### EXERCISE DIRECTIONS:
Your answer should consist of each line below that contains the string "logo".

[Records from a data collection]
□ □ □ □ □

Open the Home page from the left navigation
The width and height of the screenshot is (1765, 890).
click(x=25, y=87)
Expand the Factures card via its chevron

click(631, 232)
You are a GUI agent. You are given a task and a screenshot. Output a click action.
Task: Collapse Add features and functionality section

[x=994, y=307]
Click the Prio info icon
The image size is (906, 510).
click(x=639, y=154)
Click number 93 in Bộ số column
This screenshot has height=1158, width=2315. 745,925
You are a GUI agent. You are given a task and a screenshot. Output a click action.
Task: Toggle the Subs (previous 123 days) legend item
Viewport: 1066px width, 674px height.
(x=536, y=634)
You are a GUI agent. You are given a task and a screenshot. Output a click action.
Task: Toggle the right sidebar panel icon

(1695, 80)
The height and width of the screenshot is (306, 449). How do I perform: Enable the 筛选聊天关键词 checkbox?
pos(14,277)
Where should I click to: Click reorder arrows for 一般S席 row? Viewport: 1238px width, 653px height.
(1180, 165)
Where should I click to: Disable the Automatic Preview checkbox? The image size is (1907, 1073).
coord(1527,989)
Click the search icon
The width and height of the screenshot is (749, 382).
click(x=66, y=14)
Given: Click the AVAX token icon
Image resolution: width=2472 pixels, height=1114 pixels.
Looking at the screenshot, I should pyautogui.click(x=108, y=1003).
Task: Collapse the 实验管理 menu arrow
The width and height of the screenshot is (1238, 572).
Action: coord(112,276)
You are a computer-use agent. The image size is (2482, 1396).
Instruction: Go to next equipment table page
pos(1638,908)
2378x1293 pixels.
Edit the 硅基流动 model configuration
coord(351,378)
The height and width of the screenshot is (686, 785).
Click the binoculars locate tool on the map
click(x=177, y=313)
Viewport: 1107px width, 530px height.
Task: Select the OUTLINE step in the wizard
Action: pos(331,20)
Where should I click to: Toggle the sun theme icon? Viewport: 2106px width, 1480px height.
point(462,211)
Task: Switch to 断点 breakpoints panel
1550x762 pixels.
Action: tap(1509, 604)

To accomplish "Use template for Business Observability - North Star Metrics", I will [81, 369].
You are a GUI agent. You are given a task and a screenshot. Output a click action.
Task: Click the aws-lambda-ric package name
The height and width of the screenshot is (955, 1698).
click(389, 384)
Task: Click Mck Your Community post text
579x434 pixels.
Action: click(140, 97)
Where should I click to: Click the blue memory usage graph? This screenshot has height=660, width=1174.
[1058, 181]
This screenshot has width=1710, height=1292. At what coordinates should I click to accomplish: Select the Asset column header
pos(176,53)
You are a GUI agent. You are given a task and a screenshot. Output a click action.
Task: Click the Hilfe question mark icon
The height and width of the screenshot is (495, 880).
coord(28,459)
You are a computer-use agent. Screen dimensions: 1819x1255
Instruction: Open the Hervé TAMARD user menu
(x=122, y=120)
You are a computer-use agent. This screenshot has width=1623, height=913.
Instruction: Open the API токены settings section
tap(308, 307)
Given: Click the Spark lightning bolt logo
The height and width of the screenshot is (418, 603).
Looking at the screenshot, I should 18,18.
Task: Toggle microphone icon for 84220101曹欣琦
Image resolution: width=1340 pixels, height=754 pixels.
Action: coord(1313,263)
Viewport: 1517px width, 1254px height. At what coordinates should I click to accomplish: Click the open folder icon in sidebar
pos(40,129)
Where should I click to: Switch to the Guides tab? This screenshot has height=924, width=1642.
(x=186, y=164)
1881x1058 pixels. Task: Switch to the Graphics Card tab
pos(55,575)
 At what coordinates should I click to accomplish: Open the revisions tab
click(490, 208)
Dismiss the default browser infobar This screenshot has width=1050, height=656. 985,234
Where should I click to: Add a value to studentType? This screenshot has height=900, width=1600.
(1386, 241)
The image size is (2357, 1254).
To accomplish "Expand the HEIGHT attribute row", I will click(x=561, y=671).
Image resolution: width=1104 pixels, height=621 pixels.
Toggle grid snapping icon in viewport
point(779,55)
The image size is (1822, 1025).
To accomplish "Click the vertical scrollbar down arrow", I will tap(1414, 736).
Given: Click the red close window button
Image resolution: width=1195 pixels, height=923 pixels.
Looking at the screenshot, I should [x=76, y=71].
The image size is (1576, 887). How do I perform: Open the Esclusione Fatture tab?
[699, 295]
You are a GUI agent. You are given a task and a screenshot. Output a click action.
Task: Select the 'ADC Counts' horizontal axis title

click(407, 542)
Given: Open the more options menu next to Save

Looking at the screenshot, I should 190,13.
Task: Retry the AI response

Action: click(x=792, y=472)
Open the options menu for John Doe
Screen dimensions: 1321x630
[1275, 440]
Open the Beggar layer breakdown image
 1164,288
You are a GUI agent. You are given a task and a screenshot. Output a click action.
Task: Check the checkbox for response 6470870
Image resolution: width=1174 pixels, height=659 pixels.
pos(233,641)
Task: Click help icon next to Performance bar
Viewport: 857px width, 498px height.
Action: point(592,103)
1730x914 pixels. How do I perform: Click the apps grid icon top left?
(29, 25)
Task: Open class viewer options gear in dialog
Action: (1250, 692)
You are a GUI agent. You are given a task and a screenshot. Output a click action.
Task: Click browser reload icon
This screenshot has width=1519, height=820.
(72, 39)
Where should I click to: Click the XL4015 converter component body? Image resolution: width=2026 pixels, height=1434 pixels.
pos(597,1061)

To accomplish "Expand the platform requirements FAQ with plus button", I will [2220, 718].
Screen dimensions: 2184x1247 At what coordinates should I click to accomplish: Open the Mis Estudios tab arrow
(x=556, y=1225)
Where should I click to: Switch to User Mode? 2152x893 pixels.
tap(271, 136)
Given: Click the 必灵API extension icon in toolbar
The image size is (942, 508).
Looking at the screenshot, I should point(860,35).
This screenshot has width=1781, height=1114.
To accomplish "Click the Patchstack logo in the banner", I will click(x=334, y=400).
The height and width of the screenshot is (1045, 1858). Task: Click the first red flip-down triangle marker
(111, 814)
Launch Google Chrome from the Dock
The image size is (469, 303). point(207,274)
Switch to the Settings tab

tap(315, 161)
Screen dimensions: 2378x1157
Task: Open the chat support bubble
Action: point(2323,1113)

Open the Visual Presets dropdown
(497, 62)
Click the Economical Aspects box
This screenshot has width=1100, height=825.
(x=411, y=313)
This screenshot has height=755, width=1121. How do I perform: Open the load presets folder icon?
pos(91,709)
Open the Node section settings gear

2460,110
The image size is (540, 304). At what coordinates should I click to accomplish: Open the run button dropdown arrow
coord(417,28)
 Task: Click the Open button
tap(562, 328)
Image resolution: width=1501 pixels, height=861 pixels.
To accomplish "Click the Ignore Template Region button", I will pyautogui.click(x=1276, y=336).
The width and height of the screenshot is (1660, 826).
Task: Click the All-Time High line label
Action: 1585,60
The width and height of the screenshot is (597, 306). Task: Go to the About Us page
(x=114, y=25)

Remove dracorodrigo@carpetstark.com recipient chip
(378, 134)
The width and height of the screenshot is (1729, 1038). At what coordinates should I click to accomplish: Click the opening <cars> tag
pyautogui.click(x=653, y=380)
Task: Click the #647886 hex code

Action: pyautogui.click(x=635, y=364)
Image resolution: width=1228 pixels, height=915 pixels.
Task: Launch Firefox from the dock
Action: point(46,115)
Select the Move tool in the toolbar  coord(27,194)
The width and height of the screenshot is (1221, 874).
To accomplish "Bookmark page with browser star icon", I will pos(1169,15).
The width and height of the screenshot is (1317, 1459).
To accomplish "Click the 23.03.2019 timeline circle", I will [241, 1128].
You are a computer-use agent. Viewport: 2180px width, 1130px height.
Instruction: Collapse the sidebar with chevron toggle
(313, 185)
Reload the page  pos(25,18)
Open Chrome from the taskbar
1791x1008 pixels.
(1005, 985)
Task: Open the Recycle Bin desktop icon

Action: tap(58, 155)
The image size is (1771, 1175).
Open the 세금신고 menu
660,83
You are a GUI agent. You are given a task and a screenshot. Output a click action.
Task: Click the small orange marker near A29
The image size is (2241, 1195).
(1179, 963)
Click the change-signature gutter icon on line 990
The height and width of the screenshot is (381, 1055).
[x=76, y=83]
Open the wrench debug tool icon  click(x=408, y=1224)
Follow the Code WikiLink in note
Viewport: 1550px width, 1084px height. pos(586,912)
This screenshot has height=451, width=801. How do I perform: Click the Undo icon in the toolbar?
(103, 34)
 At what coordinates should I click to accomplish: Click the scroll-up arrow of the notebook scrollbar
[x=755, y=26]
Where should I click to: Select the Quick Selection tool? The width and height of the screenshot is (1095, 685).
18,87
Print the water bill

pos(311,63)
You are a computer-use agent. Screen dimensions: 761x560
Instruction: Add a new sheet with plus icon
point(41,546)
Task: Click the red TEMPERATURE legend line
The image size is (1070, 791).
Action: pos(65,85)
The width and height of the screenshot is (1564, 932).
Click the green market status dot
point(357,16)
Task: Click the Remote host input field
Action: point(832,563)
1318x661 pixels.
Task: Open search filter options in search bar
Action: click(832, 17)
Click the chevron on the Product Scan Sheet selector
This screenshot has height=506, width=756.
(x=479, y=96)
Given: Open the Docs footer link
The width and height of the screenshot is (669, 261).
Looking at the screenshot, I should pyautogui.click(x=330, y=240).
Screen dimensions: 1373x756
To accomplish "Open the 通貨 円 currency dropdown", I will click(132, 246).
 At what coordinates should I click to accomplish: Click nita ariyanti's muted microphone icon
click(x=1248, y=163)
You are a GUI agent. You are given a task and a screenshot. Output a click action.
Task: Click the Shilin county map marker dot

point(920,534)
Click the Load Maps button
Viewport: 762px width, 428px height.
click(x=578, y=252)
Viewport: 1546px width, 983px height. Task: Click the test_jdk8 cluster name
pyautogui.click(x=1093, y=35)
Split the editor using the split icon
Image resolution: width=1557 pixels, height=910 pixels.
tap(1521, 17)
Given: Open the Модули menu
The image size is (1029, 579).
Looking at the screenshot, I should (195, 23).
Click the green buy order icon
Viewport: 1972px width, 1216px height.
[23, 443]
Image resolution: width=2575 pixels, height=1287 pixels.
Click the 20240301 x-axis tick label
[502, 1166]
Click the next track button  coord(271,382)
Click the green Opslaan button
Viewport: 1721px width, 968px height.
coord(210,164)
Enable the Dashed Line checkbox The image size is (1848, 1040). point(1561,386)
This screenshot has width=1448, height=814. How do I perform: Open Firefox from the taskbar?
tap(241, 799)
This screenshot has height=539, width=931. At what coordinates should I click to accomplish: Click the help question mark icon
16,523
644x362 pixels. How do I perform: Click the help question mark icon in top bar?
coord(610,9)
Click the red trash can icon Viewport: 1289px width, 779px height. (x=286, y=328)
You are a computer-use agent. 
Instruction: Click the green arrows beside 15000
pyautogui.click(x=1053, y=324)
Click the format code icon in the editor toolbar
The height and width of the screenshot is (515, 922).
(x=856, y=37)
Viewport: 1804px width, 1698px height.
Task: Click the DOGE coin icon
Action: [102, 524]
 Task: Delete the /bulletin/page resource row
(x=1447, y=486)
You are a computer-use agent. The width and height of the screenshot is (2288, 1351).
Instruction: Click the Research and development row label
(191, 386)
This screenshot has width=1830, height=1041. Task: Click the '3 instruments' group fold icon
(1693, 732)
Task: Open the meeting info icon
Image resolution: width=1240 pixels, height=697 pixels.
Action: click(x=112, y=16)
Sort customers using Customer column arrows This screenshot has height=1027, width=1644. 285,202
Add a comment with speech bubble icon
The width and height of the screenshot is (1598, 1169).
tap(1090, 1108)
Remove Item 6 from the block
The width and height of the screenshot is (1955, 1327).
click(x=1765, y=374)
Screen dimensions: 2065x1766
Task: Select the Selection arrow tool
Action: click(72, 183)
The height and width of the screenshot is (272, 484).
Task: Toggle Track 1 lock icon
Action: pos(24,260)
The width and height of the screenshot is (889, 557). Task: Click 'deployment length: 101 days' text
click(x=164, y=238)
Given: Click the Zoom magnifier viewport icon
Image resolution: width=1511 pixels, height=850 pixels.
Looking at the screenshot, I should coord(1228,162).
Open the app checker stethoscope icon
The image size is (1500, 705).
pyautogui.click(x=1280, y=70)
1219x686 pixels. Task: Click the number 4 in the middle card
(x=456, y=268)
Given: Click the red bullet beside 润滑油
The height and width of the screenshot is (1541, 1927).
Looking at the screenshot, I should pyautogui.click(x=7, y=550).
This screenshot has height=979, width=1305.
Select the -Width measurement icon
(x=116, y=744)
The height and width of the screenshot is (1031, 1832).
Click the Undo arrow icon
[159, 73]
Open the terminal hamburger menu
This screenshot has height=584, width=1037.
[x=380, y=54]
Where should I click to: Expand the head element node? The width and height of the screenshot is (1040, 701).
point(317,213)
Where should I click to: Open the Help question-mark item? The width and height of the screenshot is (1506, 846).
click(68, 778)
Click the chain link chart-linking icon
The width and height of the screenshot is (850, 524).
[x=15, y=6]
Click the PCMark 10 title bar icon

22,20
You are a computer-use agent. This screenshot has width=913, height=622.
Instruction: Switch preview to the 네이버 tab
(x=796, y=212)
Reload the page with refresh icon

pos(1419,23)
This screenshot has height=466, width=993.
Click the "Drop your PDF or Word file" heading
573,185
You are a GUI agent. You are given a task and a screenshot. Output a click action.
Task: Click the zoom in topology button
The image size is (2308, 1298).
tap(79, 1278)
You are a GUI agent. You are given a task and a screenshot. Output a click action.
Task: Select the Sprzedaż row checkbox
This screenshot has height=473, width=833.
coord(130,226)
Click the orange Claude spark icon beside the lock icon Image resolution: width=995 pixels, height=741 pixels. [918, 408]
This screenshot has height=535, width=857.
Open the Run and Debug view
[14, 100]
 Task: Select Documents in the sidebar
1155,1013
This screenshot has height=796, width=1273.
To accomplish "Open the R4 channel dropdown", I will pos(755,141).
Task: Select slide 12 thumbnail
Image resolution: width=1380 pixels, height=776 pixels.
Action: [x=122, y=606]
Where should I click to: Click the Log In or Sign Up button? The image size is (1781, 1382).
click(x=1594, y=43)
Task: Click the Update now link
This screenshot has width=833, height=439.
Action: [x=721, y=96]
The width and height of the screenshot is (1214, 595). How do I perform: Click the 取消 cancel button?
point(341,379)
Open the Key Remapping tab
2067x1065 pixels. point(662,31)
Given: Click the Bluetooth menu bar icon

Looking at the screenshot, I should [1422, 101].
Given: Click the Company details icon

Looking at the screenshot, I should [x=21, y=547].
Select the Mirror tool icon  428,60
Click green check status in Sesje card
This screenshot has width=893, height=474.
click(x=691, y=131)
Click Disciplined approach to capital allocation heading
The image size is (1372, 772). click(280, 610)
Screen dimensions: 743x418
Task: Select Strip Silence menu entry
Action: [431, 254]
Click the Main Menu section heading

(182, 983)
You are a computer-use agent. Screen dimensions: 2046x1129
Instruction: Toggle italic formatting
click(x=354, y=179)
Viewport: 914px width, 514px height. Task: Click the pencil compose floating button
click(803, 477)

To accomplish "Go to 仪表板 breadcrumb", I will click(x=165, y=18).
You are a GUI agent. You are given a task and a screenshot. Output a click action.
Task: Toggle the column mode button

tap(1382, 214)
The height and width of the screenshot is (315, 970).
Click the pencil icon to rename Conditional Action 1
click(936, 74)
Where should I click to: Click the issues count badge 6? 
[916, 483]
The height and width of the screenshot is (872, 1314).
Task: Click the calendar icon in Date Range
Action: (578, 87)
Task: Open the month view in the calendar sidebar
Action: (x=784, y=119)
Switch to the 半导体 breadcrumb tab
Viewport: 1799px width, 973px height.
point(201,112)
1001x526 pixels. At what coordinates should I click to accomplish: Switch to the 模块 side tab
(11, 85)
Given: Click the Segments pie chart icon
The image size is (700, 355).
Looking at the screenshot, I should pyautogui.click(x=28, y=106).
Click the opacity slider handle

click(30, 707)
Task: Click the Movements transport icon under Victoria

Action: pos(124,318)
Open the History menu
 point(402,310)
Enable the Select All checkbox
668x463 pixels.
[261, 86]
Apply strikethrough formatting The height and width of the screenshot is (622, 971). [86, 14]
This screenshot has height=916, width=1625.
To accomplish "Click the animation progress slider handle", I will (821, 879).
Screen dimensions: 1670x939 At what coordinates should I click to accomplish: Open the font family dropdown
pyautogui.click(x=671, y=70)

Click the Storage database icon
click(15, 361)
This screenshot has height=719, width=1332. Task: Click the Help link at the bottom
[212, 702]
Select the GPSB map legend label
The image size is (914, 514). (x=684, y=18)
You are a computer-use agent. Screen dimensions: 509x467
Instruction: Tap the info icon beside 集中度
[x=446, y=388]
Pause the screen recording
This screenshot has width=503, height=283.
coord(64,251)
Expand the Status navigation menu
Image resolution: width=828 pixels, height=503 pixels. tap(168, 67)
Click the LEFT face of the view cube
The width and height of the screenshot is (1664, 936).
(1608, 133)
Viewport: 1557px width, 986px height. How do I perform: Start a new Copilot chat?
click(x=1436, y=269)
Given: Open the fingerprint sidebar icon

□ □ □ □ □

### ANSWER SECTION:
Given: Click the Spark lightning bolt logo
To accomplish "Click the Patchstack logo in the banner", I will click(x=334, y=400).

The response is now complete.